[Material shown — start]

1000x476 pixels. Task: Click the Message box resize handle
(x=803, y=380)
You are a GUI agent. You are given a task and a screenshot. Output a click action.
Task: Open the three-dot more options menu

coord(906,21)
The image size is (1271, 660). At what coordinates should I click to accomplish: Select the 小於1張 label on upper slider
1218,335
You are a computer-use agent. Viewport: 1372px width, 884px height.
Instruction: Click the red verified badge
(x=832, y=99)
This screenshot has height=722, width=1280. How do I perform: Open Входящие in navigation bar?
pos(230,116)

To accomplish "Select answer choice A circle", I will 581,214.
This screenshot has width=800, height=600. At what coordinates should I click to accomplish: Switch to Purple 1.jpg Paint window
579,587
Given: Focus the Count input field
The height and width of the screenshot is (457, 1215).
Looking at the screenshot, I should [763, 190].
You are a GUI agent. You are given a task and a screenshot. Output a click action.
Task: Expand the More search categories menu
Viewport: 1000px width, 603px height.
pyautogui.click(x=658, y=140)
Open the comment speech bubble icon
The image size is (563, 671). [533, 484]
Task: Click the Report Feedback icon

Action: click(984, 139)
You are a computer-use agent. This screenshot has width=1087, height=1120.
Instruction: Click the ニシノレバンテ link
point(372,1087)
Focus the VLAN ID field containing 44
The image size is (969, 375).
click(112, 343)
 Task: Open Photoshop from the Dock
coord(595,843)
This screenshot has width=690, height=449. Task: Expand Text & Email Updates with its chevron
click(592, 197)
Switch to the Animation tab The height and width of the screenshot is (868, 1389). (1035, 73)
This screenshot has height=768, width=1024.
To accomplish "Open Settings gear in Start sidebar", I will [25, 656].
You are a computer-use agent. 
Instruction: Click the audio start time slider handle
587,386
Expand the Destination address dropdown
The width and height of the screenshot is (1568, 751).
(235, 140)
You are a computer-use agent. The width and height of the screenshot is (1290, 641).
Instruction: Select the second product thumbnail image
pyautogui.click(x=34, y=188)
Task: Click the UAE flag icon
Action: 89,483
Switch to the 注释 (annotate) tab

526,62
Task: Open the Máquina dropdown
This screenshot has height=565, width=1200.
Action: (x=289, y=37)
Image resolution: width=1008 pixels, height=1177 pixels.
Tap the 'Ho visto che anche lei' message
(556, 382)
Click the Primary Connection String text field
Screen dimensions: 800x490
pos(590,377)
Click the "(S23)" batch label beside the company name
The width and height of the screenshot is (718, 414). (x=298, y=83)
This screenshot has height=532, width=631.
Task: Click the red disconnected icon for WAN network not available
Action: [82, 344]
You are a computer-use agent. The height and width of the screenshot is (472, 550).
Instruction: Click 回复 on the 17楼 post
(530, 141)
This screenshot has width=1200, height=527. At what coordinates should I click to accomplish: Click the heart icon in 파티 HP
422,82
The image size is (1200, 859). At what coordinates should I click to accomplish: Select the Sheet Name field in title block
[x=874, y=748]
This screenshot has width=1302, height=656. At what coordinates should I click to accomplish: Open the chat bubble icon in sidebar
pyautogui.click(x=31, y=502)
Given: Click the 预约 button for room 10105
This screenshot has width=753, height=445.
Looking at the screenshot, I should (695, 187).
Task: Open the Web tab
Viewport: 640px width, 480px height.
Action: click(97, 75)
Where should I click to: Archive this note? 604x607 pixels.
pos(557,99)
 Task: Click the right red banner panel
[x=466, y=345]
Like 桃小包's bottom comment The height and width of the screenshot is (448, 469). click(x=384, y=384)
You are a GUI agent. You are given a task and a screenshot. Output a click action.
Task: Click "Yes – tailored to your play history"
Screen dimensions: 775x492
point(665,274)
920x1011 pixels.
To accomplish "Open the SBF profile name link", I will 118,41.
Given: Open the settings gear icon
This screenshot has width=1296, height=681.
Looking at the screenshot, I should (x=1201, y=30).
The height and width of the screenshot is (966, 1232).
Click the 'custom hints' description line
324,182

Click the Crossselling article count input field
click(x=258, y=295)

[Material shown — finish]

## About this task
Restate exactly each line of the data from the one bearing "Click the 'custom hints' description line" to the end, and add nothing.

## Exercise result
Click the 'custom hints' description line
324,182

Click the Crossselling article count input field
click(x=258, y=295)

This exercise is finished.